Question

The complementary function of $({D^2} + 1)y = {e^{2x}}$ is:
$A.(Ax + B){e^x} \\\ B.A\cos x + B\sin x \\\ C.(Ax + B){e^{2x}} \\\ D.(Ax + B){e^{ - x}} \\\$

Answer 1

Hint: Use auxiliary equation concept and ${y_c} = {e^{ax}}(A\cos \beta x + B\sin \beta x)$to find the complementary function of $({D^2} + 1)y = {e^{2x}}$.
Auxiliary equation is an equation with one variable and equated to zero, which is derived from a given linear differential equation and in which the coefficient and power of the variable in each term correspond to the coefficient and order of a derivative in the original equation.

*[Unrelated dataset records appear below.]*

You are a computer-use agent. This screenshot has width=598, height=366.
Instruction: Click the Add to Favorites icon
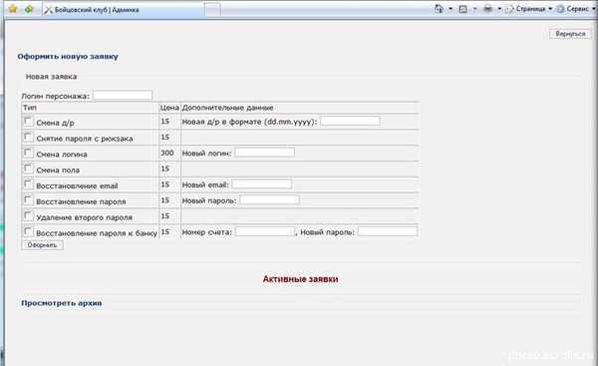[x=29, y=9]
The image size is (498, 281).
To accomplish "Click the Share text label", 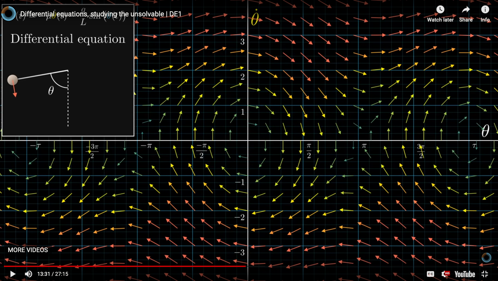I will 466,20.
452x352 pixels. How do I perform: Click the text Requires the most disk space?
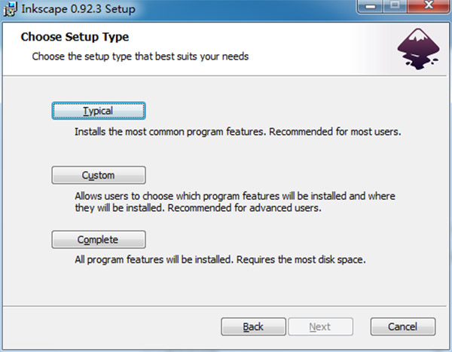[x=301, y=260]
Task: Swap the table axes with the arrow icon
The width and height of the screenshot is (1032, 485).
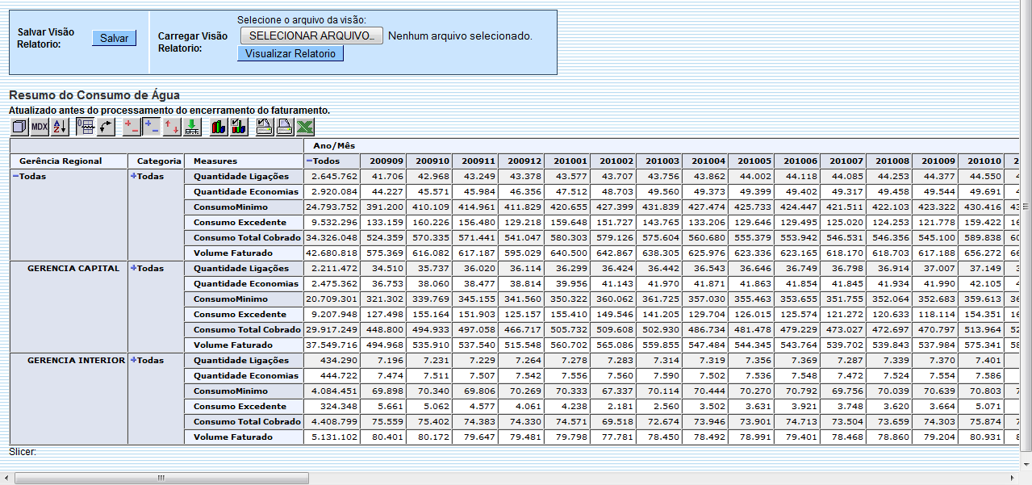Action: [106, 126]
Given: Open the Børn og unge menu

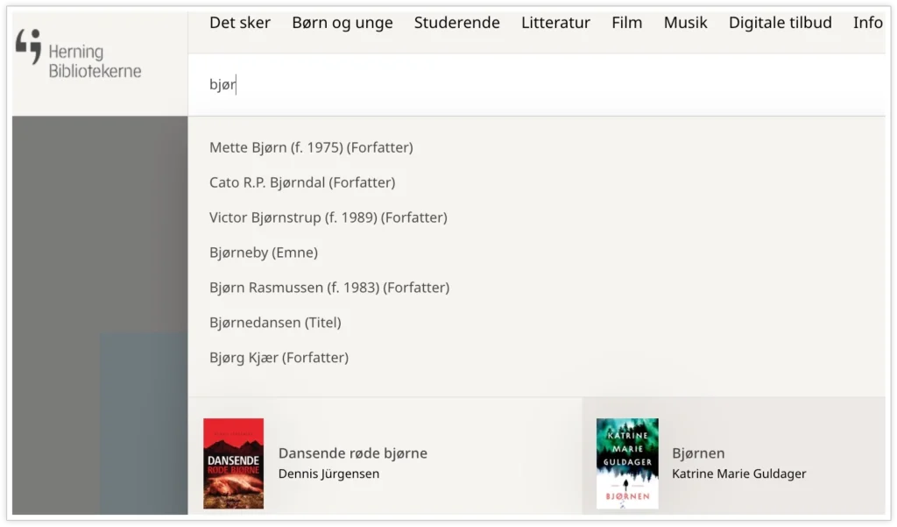Looking at the screenshot, I should tap(343, 23).
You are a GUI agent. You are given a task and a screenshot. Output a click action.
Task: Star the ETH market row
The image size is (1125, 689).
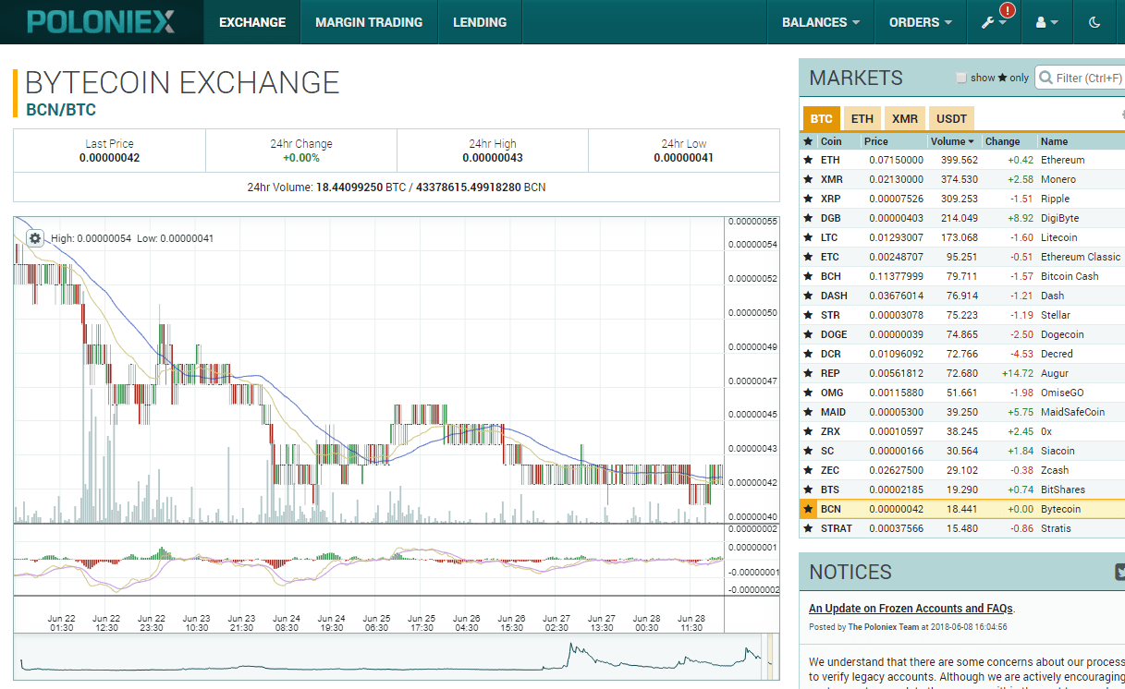809,159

Complete step-by-step answer:
Hence, the auxiliary equation of above differential equation is $({D^2} + 1)y = 0$
For complementary function let $D = m$
Hence, $\Rightarrow ({m^2} + 1)y = 0$
OR
$\Rightarrow {m^2} + 1 = 0 \\\ \Rightarrow {m^2} = - 1 \\\$
$\Rightarrow$ $m = \sqrt { - 1} = \pm i$
Since the roots are complex , so by formula ${y_c} = {e^{ax}}(A\cos \beta x + B\sin \beta x)$
Where , $a = 0$and $\beta = 1$
Hence , by substituting the values in the formula we get
${y_c} = (A\cos x + B\cos x)$

Note: It is advisable to remember various characteristic roots and their formulas to save time. Eventually it will be difficult to mug up every formula but with practice things get easier.